STATED GOAL 1: In the entries, edit the lines from the line with "Expand the Staff Profile menu section" to the line with "1500x600 pixels." by replacing "Sales Overview" with "Revenue Overview" and leaving everything else unchanged. Return only those lines.

PAGE EXCERPT:
===

Yet hunters are allowed to give it away, and many do. As a result, venison occupies a paradoxical place in the world of food. It's a luxury food that turns up in notably non-luxurious places.

On a recent mid-December morning, there are boxes of it piled in the basement of Culpeper United Methodist Church, in central Virginia. An organization called Empowering Culpeper is using the space for its monthly distribution of free food to people who need it.

"We've got over 600 pounds of venison," says Jill Skelton, who's in charge of the program. "A lot of times, venison is the only type of meat that we have available to distribute."

All of this venison was donated by hunters, including Crigler. An organization called Hunters for the Hungry covers the cost of cutting or grinding the meat from donated deer, and organizes distribution of the venison from small deer butchering shops to food pantries and groups like Empowering Culpeper. There are similar organizations all over the United States, all devoted to helping hunters donate meat from the deer that they kill.

Here in the church basement, people have lined up for food, and retired dentist Phil Ferlazzo, a volunteer with Empowering Culpeper, mans the venison station. "How about venison? Do you like venison?" he asks. Most of the people take the frozen meat. Some do not.

Venison, for some of them, is clearly not like the meats they'd pick up in a supermarkets. It's not coming from a faraway farm; it's from the woods next to their homes, and they have personal experiences with deer.

===

EXCERPTED DATA:
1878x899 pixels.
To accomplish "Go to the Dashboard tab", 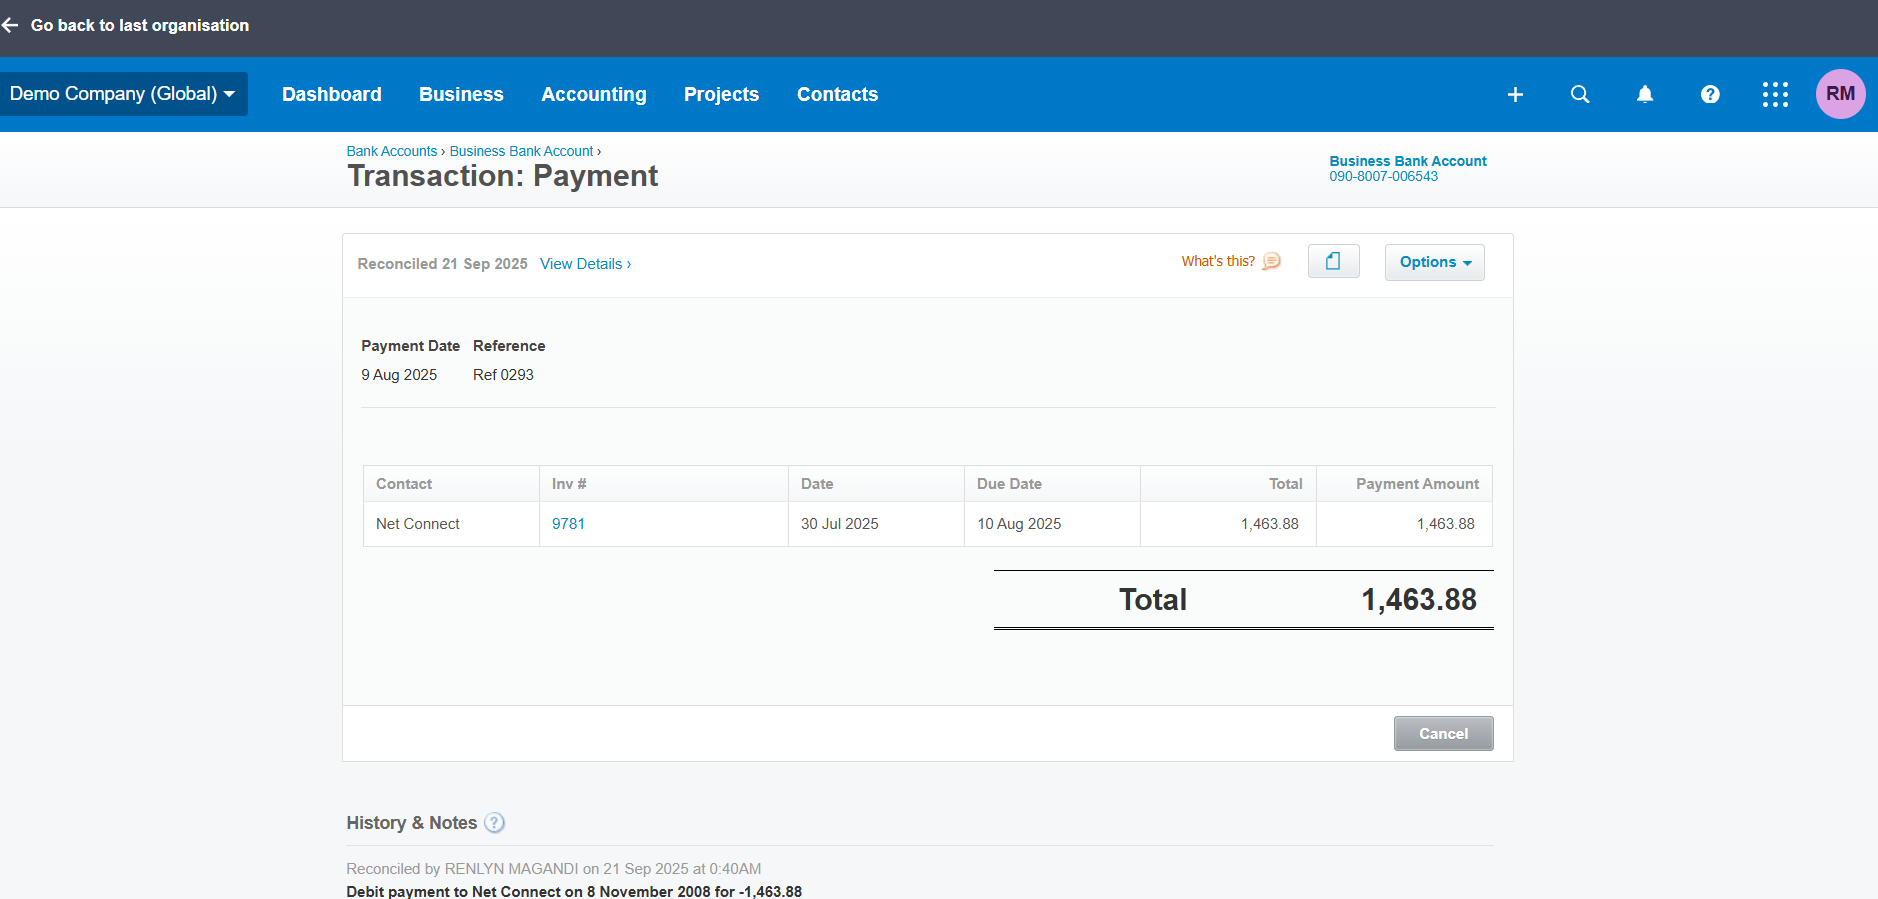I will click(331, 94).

===

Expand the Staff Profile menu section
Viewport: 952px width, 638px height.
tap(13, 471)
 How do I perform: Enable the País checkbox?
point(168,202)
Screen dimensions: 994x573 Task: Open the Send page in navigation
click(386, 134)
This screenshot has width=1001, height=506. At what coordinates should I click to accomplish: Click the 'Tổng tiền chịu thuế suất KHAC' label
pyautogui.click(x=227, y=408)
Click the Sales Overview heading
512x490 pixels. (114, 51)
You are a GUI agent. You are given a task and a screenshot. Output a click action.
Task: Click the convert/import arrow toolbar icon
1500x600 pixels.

===

STATED GOAL 2: Reproduce the passage of the venison article from "Yet hunters are" to "who need it." word for word.

FINAL ANSWER 1:
Expand the Staff Profile menu section
Viewport: 952px width, 638px height.
tap(13, 471)
 How do I perform: Enable the País checkbox?
point(168,202)
Screen dimensions: 994x573 Task: Open the Send page in navigation
click(386, 134)
This screenshot has width=1001, height=506. At what coordinates should I click to accomplish: Click the 'Tổng tiền chịu thuế suất KHAC' label
pyautogui.click(x=227, y=408)
Click the Revenue Overview heading
512x490 pixels. (114, 51)
You are a GUI agent. You are given a task and a screenshot. Output a click action.
Task: Click the convert/import arrow toolbar icon
1500x600 pixels.

FINAL ANSWER 2:
Yet hunters are allowed to give it away, and many do. As a result, venison occupies a paradoxical place in the world of food. It's a luxury food that turns up in notably non-luxurious places.

On a recent mid-December morning, there are boxes of it piled in the basement of Culpeper United Methodist Church, in central Virginia. An organization called Empowering Culpeper is using the space for its monthly distribution of free food to people who need it.